During the Seminary years I found it was a fulfilling thing. I wanted to do something good with my life. I could see that a priest helped people at the very deepest part of their being. I could make a difference in a much deeper way than what I would be able to do through other jobs. I had thought of becoming a social worker, or a journalist. But then I thought that if I really wanted to do something good in the world, perhaps helping people with their spiritual wellbeing was a very important and good thing to do.
And that was the way God called me… God called me through the invitation of that priest, through the sense of fulfilment that I found in doing the studies for priesthood, through the pastoral practice work that we did, meeting and interacting with people… in all sorts of ways, God’s love called me and drew me.
I didn’t always realize what was happening. It was more that I slowly started to think I could do this, this seemed good. There were moments of doubt – when I thought it was too much, that I could not manage it. Could I really do it for my whole life? Could I live without a wife and family? All those kinds of questions came up.

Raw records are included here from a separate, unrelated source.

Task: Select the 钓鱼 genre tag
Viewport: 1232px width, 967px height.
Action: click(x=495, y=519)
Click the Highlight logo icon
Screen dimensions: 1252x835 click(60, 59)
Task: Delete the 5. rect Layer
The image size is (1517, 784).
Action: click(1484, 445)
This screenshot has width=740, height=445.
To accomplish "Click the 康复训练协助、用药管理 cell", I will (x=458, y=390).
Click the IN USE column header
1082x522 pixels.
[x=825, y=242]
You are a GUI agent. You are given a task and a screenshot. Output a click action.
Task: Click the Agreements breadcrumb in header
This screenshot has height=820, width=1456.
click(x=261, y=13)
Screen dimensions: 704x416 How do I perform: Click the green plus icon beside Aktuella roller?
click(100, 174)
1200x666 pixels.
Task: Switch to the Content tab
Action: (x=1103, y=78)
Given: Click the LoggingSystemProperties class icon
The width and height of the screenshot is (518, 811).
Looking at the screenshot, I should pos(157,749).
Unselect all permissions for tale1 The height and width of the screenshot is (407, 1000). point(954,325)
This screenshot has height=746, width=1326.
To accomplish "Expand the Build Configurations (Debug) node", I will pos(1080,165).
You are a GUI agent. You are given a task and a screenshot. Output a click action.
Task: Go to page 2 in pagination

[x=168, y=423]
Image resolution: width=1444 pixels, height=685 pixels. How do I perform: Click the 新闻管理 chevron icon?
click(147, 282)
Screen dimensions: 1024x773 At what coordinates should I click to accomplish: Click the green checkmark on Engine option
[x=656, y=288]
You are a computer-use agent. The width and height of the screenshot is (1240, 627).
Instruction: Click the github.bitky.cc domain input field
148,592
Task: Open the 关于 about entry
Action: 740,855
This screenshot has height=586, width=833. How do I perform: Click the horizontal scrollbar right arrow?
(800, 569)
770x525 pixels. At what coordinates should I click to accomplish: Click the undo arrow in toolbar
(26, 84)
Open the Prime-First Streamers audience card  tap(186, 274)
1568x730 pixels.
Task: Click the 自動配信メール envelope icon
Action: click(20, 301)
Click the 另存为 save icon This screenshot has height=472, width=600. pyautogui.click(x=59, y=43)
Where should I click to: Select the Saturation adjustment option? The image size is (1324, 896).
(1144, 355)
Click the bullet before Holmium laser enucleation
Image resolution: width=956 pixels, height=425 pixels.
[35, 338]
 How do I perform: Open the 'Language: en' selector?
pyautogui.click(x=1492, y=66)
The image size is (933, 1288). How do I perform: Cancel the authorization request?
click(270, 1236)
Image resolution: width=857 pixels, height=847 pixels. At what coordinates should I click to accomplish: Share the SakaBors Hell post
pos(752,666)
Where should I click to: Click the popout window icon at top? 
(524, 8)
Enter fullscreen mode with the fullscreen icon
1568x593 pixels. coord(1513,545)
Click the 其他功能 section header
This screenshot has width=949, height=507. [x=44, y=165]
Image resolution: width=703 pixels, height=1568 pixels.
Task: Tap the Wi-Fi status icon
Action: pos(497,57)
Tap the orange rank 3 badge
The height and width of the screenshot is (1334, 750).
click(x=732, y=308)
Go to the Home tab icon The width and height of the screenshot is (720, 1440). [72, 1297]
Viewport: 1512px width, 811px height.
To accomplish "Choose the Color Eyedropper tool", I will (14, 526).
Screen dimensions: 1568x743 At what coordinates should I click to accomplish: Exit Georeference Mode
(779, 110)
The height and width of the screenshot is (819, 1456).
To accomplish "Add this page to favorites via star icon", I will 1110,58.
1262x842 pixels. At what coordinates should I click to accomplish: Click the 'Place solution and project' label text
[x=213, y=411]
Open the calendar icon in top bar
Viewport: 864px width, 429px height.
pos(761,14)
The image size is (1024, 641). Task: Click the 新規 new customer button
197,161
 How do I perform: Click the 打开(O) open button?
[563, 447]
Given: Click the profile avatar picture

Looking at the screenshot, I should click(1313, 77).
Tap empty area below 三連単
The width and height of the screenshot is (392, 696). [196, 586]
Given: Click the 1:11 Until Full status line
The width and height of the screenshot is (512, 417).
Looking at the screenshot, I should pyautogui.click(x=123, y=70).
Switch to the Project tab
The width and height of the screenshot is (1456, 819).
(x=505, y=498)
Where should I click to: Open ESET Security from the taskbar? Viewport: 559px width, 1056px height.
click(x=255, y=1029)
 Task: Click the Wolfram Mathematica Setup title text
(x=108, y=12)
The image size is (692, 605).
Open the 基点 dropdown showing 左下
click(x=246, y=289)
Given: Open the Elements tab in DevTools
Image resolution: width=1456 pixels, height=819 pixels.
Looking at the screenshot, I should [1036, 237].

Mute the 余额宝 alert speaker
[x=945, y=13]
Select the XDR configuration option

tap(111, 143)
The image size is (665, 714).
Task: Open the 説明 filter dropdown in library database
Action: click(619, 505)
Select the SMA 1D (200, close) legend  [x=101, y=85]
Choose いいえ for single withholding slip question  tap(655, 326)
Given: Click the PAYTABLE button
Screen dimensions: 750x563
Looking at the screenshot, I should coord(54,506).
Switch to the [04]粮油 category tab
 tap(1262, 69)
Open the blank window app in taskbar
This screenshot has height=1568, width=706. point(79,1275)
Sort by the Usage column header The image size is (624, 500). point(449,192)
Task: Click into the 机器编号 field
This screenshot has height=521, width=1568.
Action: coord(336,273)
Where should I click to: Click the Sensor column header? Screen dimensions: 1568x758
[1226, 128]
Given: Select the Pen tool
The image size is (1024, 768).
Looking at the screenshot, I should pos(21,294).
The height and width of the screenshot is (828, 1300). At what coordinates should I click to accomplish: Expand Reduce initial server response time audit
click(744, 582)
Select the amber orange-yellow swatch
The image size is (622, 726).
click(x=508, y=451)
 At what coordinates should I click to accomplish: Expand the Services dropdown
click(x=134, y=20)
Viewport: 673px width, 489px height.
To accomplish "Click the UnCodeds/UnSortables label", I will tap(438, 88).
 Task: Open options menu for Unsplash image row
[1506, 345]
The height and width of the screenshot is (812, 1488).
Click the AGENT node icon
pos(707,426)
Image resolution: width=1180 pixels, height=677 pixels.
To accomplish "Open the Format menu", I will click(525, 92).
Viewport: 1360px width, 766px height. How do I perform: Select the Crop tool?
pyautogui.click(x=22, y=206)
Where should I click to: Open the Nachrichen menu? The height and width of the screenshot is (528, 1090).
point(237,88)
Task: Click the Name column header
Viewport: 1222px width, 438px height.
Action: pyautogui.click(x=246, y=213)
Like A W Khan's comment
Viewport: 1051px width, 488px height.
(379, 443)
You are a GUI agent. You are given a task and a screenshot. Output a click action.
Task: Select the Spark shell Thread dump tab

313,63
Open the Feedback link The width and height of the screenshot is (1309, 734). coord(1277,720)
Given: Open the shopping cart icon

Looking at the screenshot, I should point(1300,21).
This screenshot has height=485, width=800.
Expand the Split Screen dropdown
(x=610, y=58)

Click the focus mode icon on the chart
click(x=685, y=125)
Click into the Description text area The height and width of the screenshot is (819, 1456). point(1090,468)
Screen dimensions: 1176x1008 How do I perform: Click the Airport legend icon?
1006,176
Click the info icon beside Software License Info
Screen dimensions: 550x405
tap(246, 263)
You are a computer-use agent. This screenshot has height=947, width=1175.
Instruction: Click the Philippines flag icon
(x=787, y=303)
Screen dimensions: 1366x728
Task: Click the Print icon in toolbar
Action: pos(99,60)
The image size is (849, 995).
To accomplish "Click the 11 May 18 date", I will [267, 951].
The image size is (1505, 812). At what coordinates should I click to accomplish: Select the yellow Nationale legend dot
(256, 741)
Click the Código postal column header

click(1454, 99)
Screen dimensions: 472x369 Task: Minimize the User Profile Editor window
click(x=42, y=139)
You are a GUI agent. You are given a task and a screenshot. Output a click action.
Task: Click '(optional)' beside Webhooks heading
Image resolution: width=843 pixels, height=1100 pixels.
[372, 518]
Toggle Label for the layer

But with the support of many others, I finally became a priest 35 years ago.
It gives me joy to see the grace of God in the people that I’m sent to, especially those who are in any kind of need. When I was in seminary, I came to see that one of the important parts of being a priest for me is not only to help individuals but to help people as a group, to change society. Social Justice became important for me. I worked in Latin America for eight years and later spent some time in East Timor.
Back in Aotearoa I have worked in multi-cultural parishes and now with Maori. Sometimes, especially in Latin America, I found myself in difficult and even dangerous situations. My life was under threat. It was an intense time of fear, but also of a deep encounter of God’s love as the people around us cared for us deeply.
My experience of priesthood – whether preaching the Word, celebrating the Sacraments, being with people in different moments of life – has been an encounter with the Lord Jesus, and a very great privilege.